═══ RECORDS ═══

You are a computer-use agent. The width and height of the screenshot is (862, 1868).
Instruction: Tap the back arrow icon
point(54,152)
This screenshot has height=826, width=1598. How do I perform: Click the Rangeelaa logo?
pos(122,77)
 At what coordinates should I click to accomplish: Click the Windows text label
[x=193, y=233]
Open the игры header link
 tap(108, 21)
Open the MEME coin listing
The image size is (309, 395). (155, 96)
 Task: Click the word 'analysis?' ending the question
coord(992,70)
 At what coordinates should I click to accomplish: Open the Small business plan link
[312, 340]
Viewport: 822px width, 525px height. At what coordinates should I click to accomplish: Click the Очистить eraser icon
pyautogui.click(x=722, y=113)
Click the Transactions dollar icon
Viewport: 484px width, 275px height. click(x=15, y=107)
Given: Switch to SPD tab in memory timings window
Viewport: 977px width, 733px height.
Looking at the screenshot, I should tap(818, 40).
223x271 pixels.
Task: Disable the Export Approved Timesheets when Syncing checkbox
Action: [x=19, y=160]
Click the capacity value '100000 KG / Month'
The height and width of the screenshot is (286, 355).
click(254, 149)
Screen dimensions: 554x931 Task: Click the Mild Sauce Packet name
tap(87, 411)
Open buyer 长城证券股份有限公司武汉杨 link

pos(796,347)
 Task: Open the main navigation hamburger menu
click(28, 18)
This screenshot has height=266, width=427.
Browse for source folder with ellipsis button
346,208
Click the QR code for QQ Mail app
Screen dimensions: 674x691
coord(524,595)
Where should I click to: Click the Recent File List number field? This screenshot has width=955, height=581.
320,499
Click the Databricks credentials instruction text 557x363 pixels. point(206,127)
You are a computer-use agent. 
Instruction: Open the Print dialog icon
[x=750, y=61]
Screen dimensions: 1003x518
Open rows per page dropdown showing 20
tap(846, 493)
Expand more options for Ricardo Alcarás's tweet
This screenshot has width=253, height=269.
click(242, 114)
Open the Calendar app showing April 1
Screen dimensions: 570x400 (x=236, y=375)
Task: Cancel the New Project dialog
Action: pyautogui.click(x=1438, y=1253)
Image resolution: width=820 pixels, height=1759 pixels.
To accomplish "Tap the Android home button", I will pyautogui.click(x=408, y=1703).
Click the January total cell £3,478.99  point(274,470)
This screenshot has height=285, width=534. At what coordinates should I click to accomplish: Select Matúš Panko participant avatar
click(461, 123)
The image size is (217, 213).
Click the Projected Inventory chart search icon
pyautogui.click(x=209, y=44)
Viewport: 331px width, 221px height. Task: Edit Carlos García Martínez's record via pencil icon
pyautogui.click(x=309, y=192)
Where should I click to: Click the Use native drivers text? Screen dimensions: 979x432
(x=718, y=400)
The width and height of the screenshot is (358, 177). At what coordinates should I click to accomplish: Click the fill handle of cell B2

═══

INSTRUCTIONS TO FOLLOW
Tally the lines of the records above that contain the word "cell". Give only the total.

RESULT
2